El exceso de luz artificial durante el día y la noche ha tenido efectos sobre todos los seres vivos. Recordemos que a veces menos, es más.
“El espacio arquitectónico sólo cobra vida en correspondencia con la presencia humana que lo percibe”
– Tadao Ando
Desde el inicio de los tiempos, el ser humano ha trabajado e interactuado de diversas maneras con la luz, la oscuridad y las sombras, siendo el sol la expresión máxima y más antigua de las mismas. La luz, natural o artificial, es un factor indispensable en nuestra vida diaria, no solo por ser la fuente de energía más básica con la que contamos, sino por el uso que le hemos dado, revolucionando todos los campos de conocimiento: comunicaciones, medicina, entretenimiento, cultura y, sobre todo, la arquitectura.
En las disciplinas artísticas, la luz y la sombra dan forma y vida a los objetos, de ahí su importancia en la animación y en la percepción del movimiento y la profundidad. Diseñadores y artistas, desde mucho tiempo atrás, nos han proporcionado pistas interminables sobre la capacidad de las sombras; la retención de la oscuridad y la creación de contrastes a través de una ventana han sido vitales para crear ritmo, movimiento, profundidad, detalle, volumen y balance, todos ellos, factores esenciales que conforman la expresión del espacio. Por ejemplo, en el Panteón de Roma, la iluminación cenital enfatiza la curva de su cúpula por medio de un juego de luz y sombra, que simboliza la conexión de los cielos con nuestro mundo.
Hoy en día, también se diseñan edificios con grandes ventanales con la finalidad de romper el límite entre los espacios interior y exterior. Esta ausencia de muros ha disminuido la posibilidad de protegernos de la excesiva contaminación lumínica en los centros urbanos, ocasionando una pérdida importante del significado ontológico de la entrada de luz a través de una ventana.

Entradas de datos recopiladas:
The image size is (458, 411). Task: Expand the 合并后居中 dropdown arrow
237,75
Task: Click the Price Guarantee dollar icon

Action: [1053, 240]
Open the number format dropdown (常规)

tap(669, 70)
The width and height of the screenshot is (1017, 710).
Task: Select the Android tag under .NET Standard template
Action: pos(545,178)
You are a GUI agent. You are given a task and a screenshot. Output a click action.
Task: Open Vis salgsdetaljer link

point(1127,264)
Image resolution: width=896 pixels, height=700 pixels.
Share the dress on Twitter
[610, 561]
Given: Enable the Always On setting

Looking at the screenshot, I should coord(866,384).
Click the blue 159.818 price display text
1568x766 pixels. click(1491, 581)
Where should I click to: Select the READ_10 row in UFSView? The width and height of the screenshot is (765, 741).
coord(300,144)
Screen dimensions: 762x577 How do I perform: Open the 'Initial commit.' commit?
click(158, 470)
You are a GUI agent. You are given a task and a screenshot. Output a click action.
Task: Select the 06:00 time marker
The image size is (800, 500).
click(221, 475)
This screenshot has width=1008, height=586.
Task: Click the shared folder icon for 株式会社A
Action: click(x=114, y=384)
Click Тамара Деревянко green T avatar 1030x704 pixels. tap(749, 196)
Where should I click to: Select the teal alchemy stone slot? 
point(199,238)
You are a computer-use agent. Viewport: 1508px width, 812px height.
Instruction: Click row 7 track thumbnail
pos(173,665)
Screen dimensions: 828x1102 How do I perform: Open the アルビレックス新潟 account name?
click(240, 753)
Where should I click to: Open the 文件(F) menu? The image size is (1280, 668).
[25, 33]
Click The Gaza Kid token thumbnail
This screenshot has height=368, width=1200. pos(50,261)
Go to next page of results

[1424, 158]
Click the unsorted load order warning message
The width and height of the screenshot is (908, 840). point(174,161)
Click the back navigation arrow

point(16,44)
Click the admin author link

TU OBJETIVO:
Copia del texto sobre la luz y la arquitectura todo lo que va desde "El exceso de" hasta "todo, la arquitectura.", y sustituye "oscuridad" por "penumbra". No hace falta usar las filas.

RESULTADO DE LA TAREA:
El exceso de luz artificial durante el día y la noche ha tenido efectos sobre todos los seres vivos. Recordemos que a veces menos, es más.
“El espacio arquitectónico sólo cobra vida en correspondencia con la presencia humana que lo percibe”
– Tadao Ando
Desde el inicio de los tiempos, el ser humano ha trabajado e interactuado de diversas maneras con la luz, la penumbra y las sombras, siendo el sol la expresión máxima y más antigua de las mismas. La luz, natural o artificial, es un factor indispensable en nuestra vida diaria, no solo por ser la fuente de energía más básica con la que contamos, sino por el uso que le hemos dado, revolucionando todos los campos de conocimiento: comunicaciones, medicina, entretenimiento, cultura y, sobre todo, la arquitectura.